▶ WHAT THIS TASK INVOLVES: In your answer, reproduce exactly the lines from the beginning of the listing below through the one containing "ډیوه راډیو (751, 2295)", and only those lines.
DATA SHOWN: Begin
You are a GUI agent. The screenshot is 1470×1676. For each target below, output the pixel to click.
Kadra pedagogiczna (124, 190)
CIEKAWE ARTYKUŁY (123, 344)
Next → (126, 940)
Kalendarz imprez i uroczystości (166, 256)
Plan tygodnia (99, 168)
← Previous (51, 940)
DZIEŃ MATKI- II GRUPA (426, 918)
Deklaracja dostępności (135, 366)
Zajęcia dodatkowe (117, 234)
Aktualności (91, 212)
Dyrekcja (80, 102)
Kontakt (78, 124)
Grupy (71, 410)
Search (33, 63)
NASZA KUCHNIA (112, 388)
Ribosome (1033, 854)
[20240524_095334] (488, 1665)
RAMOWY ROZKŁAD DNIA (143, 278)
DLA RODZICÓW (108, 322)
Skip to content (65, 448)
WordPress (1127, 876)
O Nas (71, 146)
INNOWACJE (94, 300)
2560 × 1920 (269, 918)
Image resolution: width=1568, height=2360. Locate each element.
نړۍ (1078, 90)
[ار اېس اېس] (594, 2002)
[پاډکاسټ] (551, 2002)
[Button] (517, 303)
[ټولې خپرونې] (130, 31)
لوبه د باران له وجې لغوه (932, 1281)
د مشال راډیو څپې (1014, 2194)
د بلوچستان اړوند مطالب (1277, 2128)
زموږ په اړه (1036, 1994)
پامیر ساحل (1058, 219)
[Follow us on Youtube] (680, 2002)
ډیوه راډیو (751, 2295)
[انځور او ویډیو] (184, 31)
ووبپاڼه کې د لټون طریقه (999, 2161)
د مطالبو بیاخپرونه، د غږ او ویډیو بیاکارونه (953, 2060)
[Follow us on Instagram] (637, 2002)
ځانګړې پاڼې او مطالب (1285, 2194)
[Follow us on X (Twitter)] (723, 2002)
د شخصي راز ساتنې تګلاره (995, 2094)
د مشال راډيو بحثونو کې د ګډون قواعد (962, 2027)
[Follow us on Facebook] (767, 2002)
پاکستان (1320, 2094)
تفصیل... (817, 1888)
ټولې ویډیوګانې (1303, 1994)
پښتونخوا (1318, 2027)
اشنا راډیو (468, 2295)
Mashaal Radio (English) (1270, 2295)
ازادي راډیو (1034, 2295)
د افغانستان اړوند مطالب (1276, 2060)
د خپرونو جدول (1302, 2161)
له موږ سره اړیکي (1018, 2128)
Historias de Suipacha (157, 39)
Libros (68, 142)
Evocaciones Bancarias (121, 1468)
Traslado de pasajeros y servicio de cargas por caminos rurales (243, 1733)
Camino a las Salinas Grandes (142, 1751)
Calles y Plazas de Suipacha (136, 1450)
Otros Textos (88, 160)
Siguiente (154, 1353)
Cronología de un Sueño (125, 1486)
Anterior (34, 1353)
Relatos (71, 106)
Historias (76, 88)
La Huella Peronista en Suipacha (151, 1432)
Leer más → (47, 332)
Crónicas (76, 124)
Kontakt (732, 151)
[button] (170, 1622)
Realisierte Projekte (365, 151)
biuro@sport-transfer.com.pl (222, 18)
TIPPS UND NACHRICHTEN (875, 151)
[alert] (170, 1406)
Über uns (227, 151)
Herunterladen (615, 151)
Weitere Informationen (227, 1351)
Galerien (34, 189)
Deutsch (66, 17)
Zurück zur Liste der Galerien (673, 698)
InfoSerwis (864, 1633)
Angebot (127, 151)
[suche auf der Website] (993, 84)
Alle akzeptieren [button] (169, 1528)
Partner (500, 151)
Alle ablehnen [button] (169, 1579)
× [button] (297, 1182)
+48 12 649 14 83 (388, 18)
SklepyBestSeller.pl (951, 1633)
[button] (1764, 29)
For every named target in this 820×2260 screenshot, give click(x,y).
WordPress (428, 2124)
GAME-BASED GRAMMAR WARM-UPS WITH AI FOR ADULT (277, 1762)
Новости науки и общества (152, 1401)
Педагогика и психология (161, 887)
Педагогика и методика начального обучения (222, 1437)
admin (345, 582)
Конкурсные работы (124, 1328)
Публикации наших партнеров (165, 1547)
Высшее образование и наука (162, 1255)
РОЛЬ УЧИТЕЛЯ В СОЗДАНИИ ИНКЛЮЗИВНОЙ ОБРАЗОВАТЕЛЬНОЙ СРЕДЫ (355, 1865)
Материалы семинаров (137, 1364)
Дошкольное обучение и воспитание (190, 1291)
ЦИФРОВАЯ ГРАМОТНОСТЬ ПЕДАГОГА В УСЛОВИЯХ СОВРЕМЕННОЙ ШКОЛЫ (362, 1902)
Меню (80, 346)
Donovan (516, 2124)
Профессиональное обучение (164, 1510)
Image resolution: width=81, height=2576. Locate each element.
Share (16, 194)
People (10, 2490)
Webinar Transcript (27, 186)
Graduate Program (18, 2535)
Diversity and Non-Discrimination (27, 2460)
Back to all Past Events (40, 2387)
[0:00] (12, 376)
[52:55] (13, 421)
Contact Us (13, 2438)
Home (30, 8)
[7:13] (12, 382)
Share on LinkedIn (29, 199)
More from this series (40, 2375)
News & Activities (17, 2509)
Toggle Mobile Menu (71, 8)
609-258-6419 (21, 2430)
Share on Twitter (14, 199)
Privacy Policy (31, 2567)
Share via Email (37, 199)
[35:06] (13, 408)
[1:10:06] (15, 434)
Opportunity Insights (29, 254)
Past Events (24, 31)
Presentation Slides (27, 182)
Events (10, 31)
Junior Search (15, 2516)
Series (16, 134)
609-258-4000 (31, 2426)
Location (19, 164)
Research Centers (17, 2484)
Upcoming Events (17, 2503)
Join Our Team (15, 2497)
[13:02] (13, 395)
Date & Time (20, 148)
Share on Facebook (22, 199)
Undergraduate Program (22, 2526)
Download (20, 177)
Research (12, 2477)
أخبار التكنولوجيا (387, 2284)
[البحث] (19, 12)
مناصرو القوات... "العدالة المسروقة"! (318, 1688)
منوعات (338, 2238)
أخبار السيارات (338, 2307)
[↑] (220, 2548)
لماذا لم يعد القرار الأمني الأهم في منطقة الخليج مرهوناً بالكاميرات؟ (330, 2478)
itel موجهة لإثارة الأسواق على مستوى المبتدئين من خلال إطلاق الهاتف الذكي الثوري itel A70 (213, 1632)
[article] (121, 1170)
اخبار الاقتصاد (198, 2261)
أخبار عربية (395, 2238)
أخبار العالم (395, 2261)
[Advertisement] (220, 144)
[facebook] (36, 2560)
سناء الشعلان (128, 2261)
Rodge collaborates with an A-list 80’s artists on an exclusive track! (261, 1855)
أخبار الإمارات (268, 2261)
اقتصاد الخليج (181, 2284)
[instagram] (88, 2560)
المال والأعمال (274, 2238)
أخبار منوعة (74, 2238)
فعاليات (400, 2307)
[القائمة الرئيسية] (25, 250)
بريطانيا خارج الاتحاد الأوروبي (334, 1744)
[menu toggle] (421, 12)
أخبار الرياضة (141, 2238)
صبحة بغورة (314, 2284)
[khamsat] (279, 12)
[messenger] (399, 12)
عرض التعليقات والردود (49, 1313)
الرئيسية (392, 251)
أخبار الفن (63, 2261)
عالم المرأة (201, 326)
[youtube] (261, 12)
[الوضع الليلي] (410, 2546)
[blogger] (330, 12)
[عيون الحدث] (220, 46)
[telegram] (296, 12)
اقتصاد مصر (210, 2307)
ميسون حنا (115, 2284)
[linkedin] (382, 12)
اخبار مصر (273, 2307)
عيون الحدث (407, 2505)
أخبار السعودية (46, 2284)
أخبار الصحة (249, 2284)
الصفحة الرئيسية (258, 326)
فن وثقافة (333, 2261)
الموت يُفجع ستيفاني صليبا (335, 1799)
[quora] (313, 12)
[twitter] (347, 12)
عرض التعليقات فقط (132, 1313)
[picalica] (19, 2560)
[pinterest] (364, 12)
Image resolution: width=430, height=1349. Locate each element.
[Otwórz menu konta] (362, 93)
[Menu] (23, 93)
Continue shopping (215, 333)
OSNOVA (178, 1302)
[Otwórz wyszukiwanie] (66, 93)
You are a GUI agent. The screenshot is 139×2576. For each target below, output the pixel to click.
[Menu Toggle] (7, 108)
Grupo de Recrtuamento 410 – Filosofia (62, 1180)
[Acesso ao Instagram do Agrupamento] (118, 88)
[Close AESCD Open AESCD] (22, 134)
DATA SHOWN: End
▶ RESULT FOR THIS EXERCISE:
You are a GUI agent. The screenshot is 1470×1676. For each target below, output the pixel to click.
Kadra pedagogiczna (124, 190)
CIEKAWE ARTYKUŁY (123, 344)
Next → (126, 940)
Kalendarz imprez i uroczystości (166, 256)
Plan tygodnia (99, 168)
← Previous (51, 940)
DZIEŃ MATKI- II GRUPA (426, 918)
Deklaracja dostępności (135, 366)
Zajęcia dodatkowe (117, 234)
Aktualności (91, 212)
Dyrekcja (80, 102)
Kontakt (78, 124)
Grupy (71, 410)
Search (33, 63)
NASZA KUCHNIA (112, 388)
Ribosome (1033, 854)
[20240524_095334] (488, 1665)
RAMOWY ROZKŁAD DNIA (143, 278)
DLA RODZICÓW (108, 322)
Skip to content (65, 448)
WordPress (1127, 876)
O Nas (71, 146)
INNOWACJE (94, 300)
2560 × 1920 (269, 918)
Image resolution: width=1568, height=2360. Locate each element.
نړۍ (1078, 90)
[ار اېس اېس] (594, 2002)
[پاډکاسټ] (551, 2002)
[Button] (517, 303)
[ټولې خپرونې] (130, 31)
لوبه د باران له وجې لغوه (932, 1281)
د مشال راډیو څپې (1014, 2194)
د بلوچستان اړوند مطالب (1277, 2128)
زموږ په اړه (1036, 1994)
پامیر ساحل (1058, 219)
[Follow us on Youtube] (680, 2002)
ډیوه راډیو (751, 2295)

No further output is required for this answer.